If we compare the nostalgic condition of the Netherlands and the US, it seems as if the Netherlands primarily suffers from a restorative form of nostalgia, while America tends more towards a reflective form. In the Netherlands, the crisis of our sense of home is partly so deep because it is a public matter, in which we have made our perception of home dependent on the behaviour, opinions and feelings of others.

As long as (Muslim) immigrants do not behave like guests or do not fully assimilate, 'we' perceive this as compromising our sense of home. The Netherlands is one of the most culturally homogenous countries in Europe. We want to see the Netherlands as a single house in which a harmonious, progressive family lives. In such a household, every family member with a divergent view detracts from everyone else's sense of home.

Good old days

In the US, the home is missed, but women's emancipation is also seen by many as an achievement. There is not only a sense of loss, like in the Netherlands. Moreover, Americans – and certainly American women – have supported this change themselves; it did not just 'happen' to them (a sentiment that strongly dominates sensibilities in the Netherlands with respect to the rise of immigration).

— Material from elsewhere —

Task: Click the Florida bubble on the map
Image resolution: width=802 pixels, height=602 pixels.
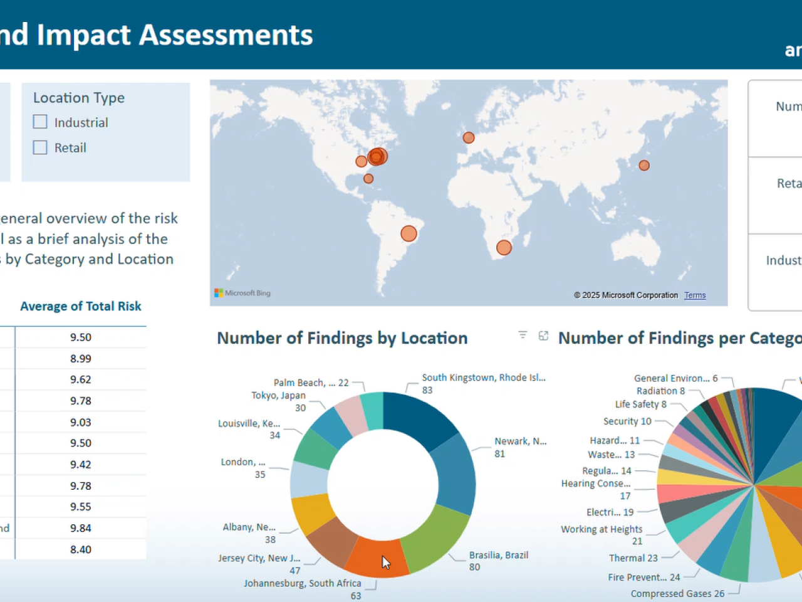Action: (x=368, y=179)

Americans do not feel they have to address others about these changes, therefore, but primarily themselves: if we want to strengthen the home as institution, we have to learn how to be good parents, Americans tell each other endlessly in the public and political debate. In the Netherlands, on the other hand, there is a strong restorative nostalgic sentiment: all the changes have been for the worse and we want the good old days back.

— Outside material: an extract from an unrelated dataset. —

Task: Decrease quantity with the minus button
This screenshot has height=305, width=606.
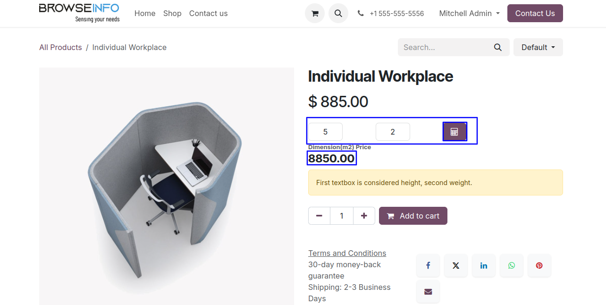Action: pyautogui.click(x=320, y=216)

This nostalgia is revanchist and based on the idea of the oldest territorial rights: we were here first. This allegedly gives us the right to tell others how to behave; chronology is hierarchy. It is 'our' land on which 'others' have settled – and where according to official statistics they even feel at home! – and partly because of this we, the first to settle here, no longer feel at home.

Dutch qualities

How can the Netherlands change a restorative, unproductive form of nostalgia into a more reflective form? In the first place by positively citing what qualities of the Netherlands we feel are worth retaining: not because they are Dutch, but because they are valuable qualities.

Secondly by looking at the Netherlands differently. Instead of looking at everything with a diachronous view – in which we are stuck between our origins and an unknown future – it may help to look at the Netherlands' place in the world. Then we do not see an isolated country that can only draw strength from its past, but an area that is connected in countless ways with a great many other places.

There are few countries, for instance, where so many goods flow in and out; where such a large part of the population keeps in touch with the world online; where so many share solidarity with so many others elsewhere in the world; where science is so internationally oriented; and indeed, where so many immigrants live.

And precisely on this last point, dealing with diversity, we might be able to learn from examples from the US. Note that I say 'might', because diversity can also have the power to drive animosity or prompt a reaction of retreat, as the American sociologist Putnam demonstrated. But what if we manage to create the conditions in which people can better cope with (certain) differences?

Recent research from American sociologists Mollenkopf, Kasinitz and Waters shows that second-generation immigrants do predominantly well in New York, partly because they live in an environment that values diversity. 'Values' in the double sense of the word: in the sense of 'evaluates' and 'appreciates'.

Everyone contributes his or her history. No one is asked to simply forget that, but everyone is asked to have a reflective relationship with his or her own past. When does something 'old' have meaning in one's new place, and when does it not? When do goods, people and images from one's place of origin help one feel at home in the place of arrival; and when do they pose an obstacle to that?

Nostalgia is not necessarily ballast; the past can also be luggage for the future.